• Problem requirements:
The answer must restate every entry below word for word.

(Stored items)
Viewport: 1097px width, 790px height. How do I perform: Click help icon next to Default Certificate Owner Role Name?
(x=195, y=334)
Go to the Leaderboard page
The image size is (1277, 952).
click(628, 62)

• Your response:
Viewport: 1097px width, 790px height. How do I perform: Click help icon next to Default Certificate Owner Role Name?
(x=195, y=334)
Go to the Leaderboard page
The image size is (1277, 952).
click(628, 62)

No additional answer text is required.